*Your assignment*. Using the data below, show every line where the word "Given" occurs.

*Record excerpts*.
+++++
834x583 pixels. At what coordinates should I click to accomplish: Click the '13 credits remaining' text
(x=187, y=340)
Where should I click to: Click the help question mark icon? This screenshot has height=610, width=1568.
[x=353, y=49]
+++++
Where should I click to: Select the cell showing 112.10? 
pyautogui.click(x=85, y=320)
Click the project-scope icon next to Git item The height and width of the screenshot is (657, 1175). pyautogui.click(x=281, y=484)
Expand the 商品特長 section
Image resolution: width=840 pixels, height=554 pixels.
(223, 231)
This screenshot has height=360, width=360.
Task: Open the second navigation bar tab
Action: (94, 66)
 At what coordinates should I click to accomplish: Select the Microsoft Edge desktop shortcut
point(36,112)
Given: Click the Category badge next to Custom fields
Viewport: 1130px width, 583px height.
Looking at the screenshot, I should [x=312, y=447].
+++++
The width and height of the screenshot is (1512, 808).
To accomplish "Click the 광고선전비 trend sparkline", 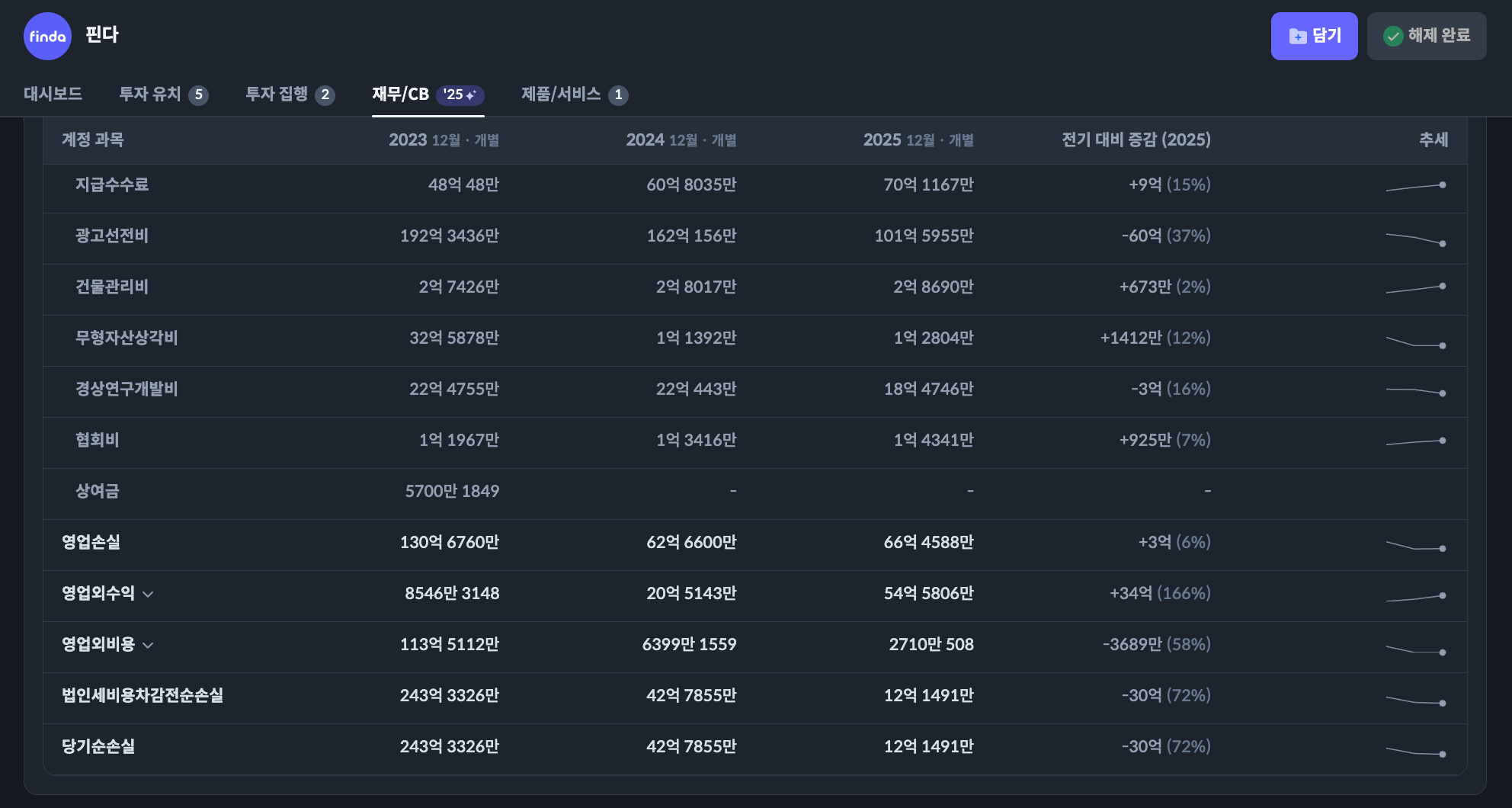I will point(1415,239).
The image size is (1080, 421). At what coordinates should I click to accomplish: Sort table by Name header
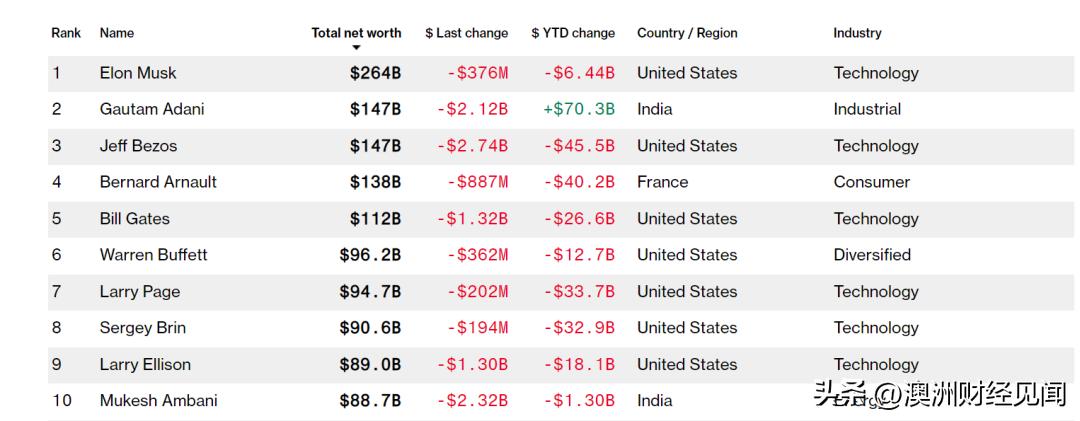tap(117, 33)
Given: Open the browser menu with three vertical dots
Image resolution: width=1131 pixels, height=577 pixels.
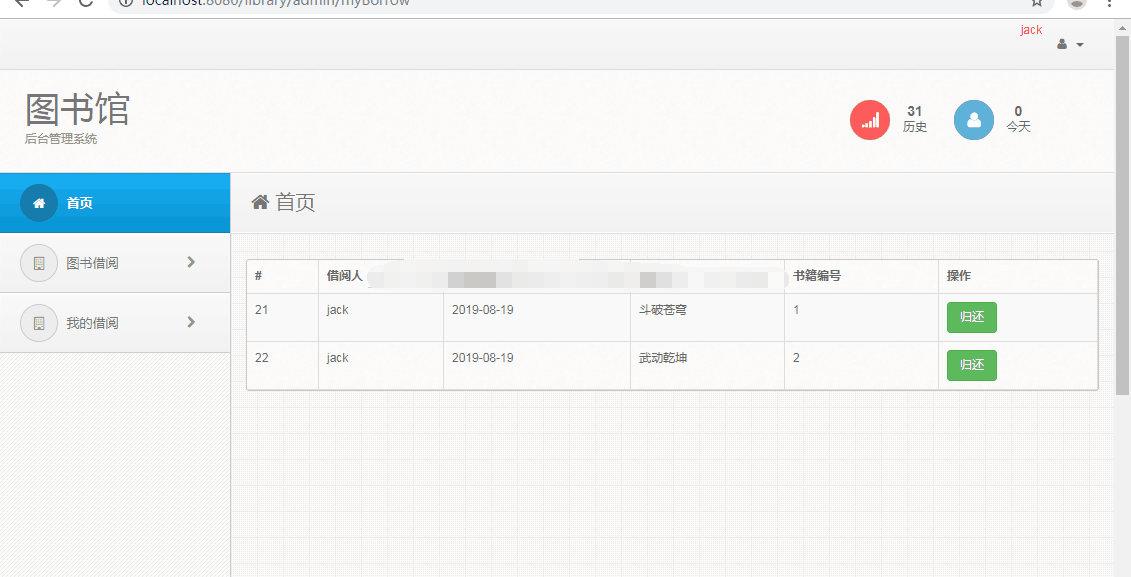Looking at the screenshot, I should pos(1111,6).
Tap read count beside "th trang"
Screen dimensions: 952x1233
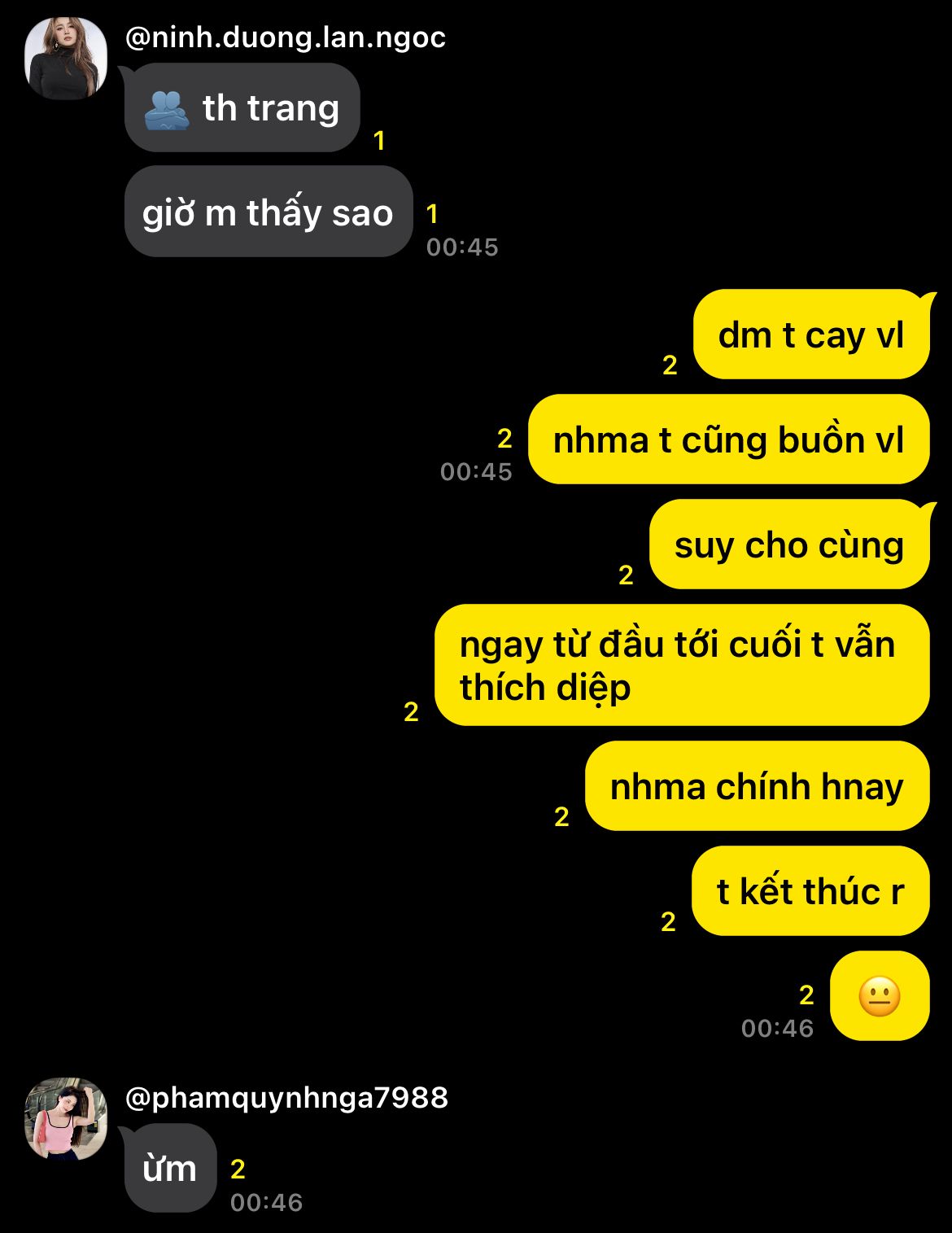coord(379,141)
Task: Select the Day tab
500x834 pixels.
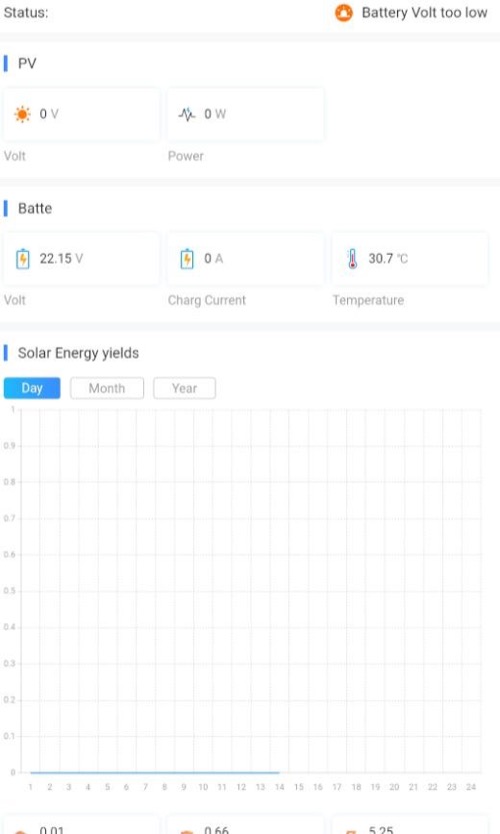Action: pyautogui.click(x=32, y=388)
+++++
*Task output*.
Given: Click the Category badge next to Custom fields
Given: Open the browser menu with three vertical dots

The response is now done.